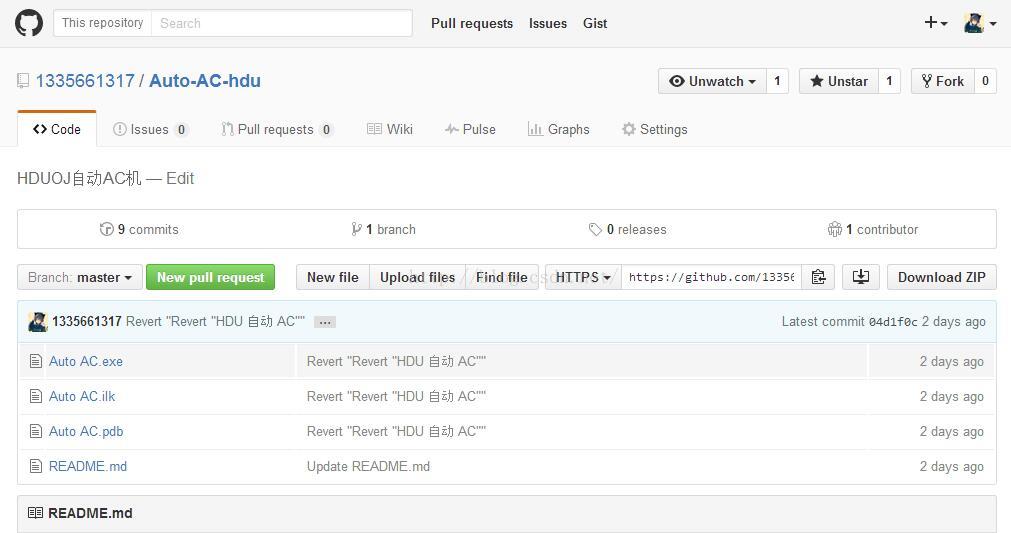Copy the clone URL to clipboard
Viewport: 1011px width, 533px height.
(818, 277)
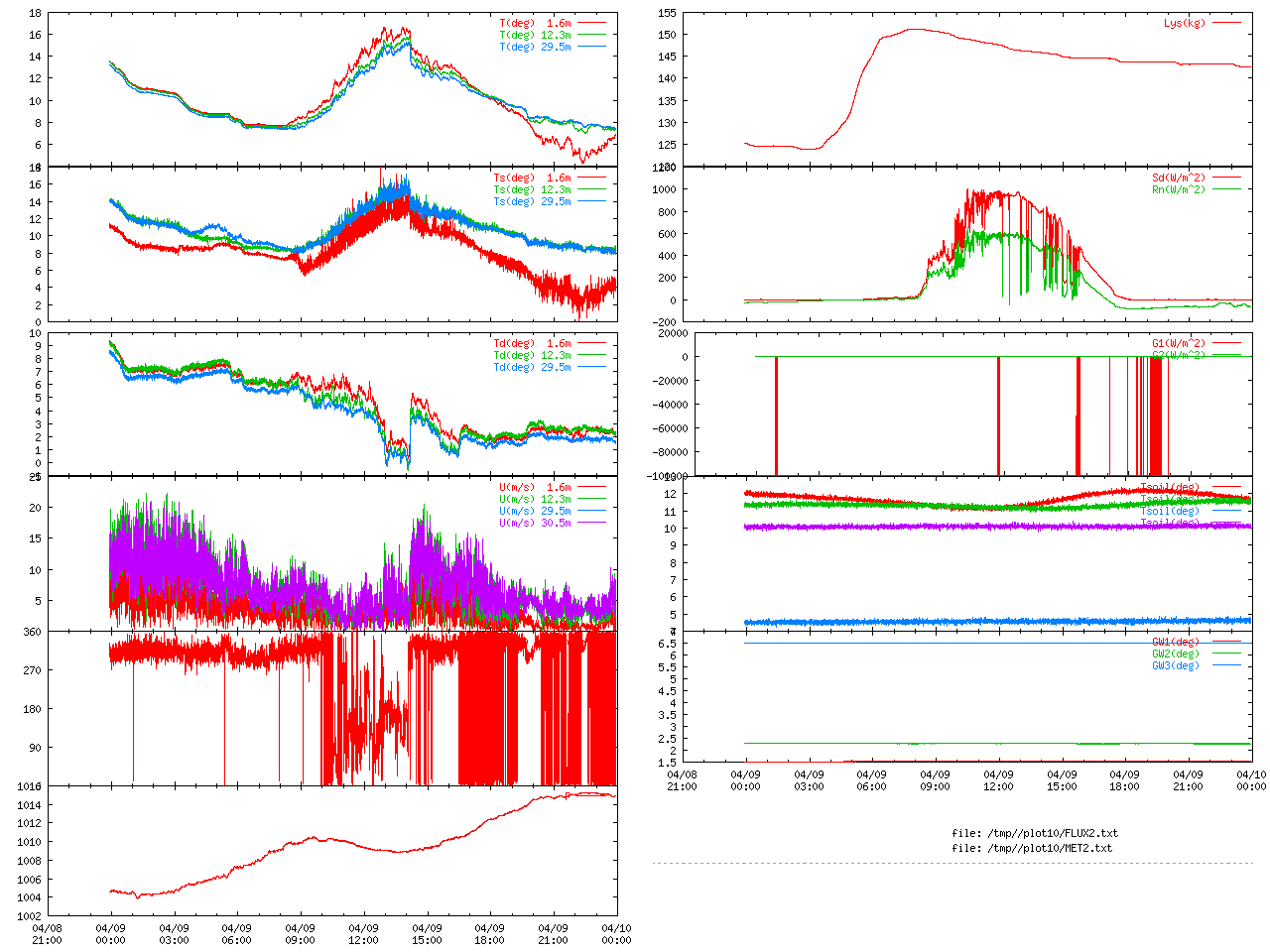Select the GW2(deg) legend label
The width and height of the screenshot is (1270, 952).
coord(1175,654)
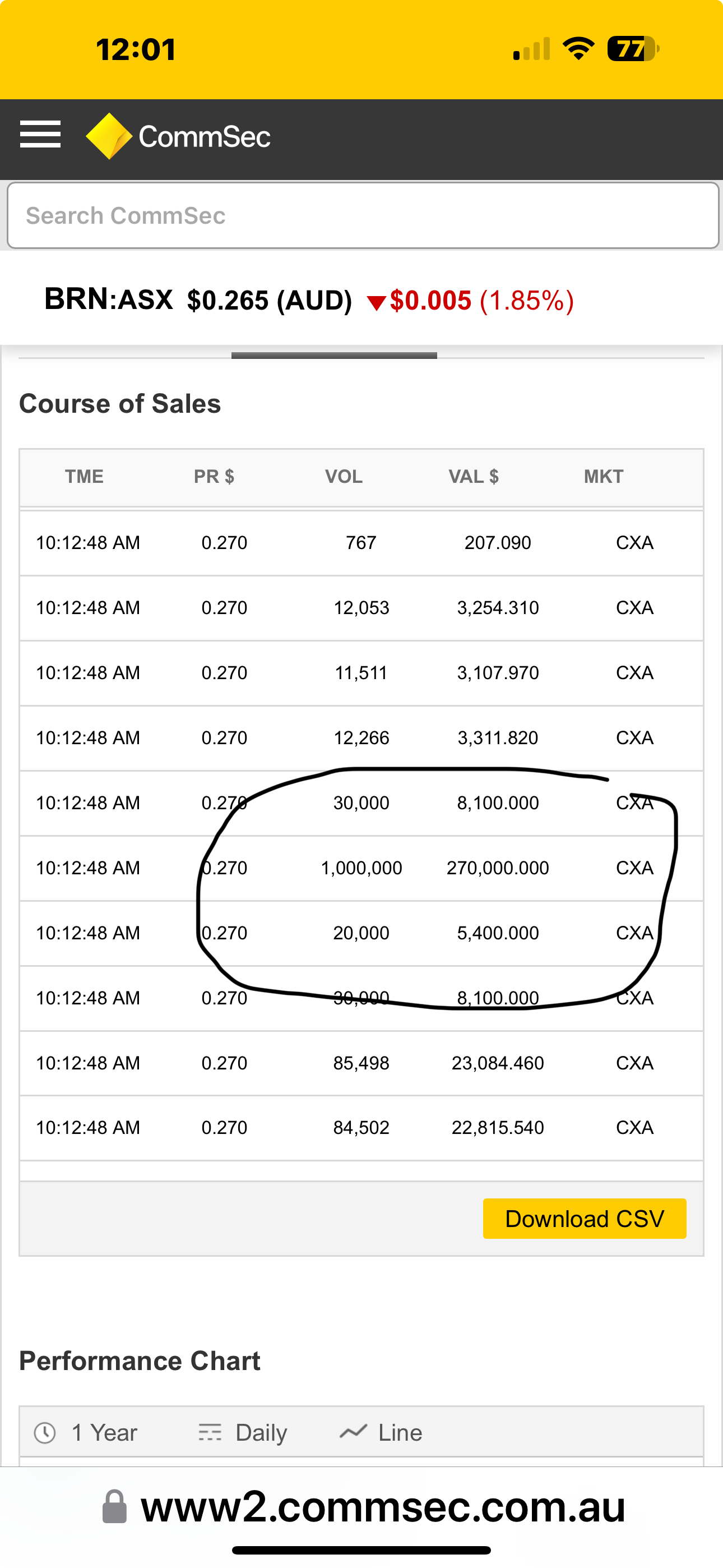Open the hamburger menu icon
The height and width of the screenshot is (1568, 723).
click(x=40, y=135)
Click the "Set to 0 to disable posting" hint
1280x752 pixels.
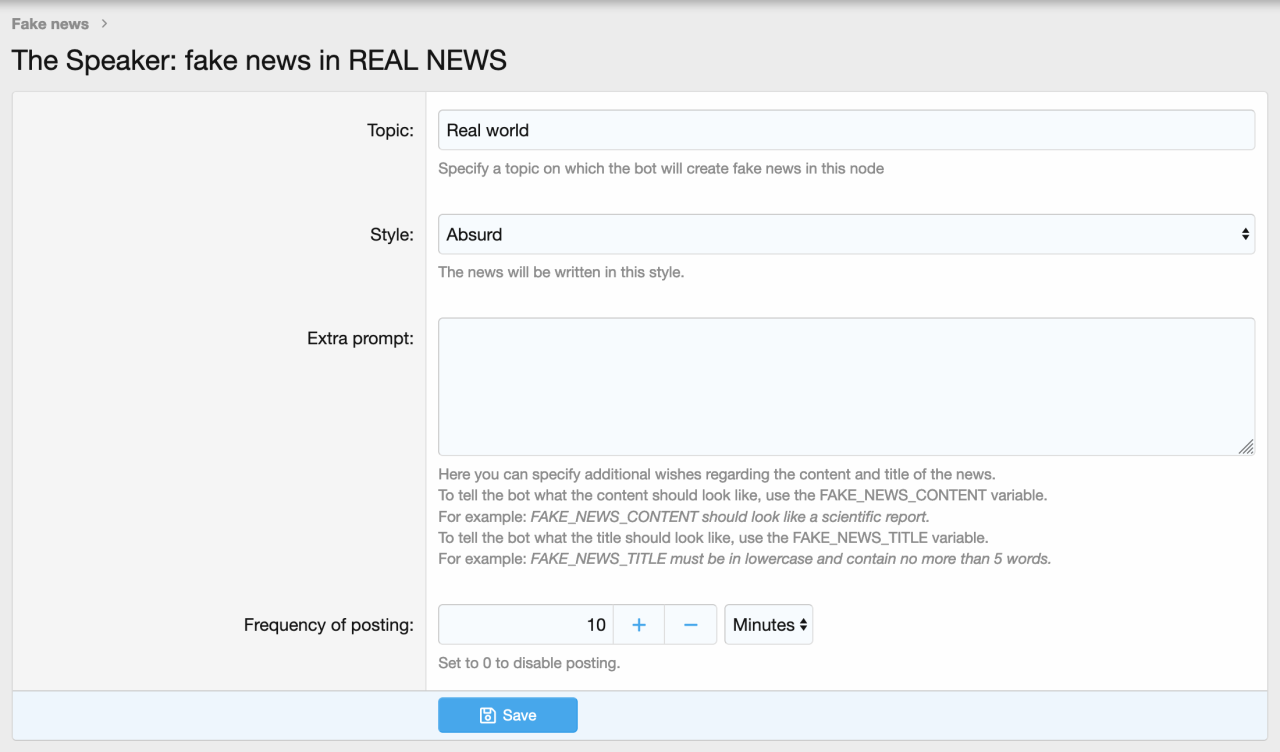coord(529,663)
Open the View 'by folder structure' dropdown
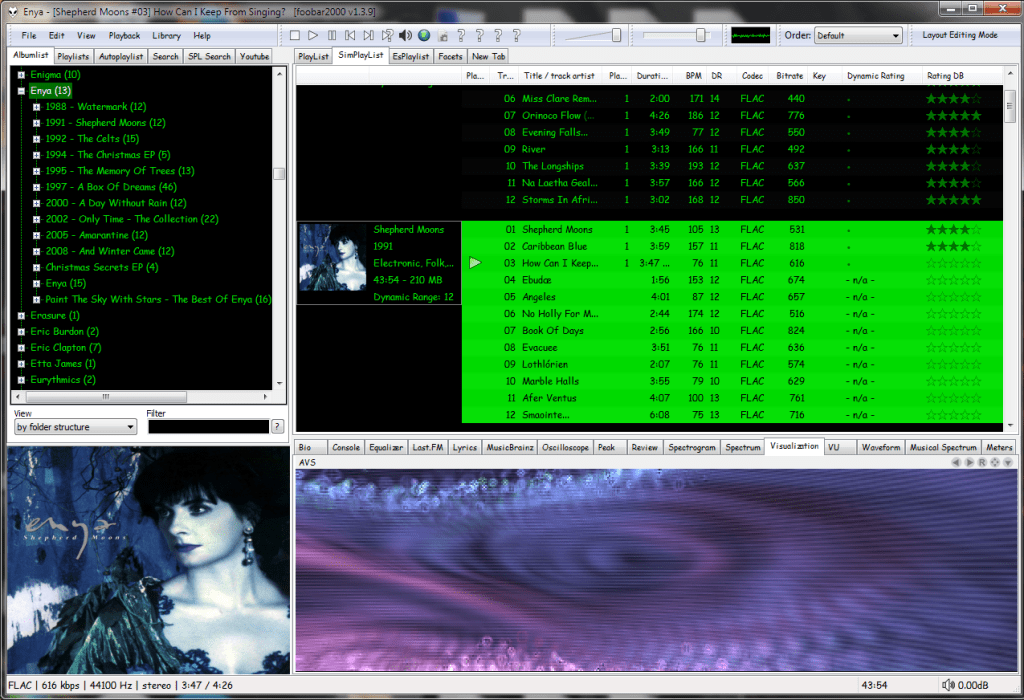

......

**YOUR INSTRUCTIONS**
With the pictures excluded, retype exactly the lines from the one containing "1280x752 pixels." through the last line of the listing, both ends included.

**RESULT FOR THIS TASK**
1280x752 pixels.
coord(529,663)
Open the View 'by folder structure' dropdown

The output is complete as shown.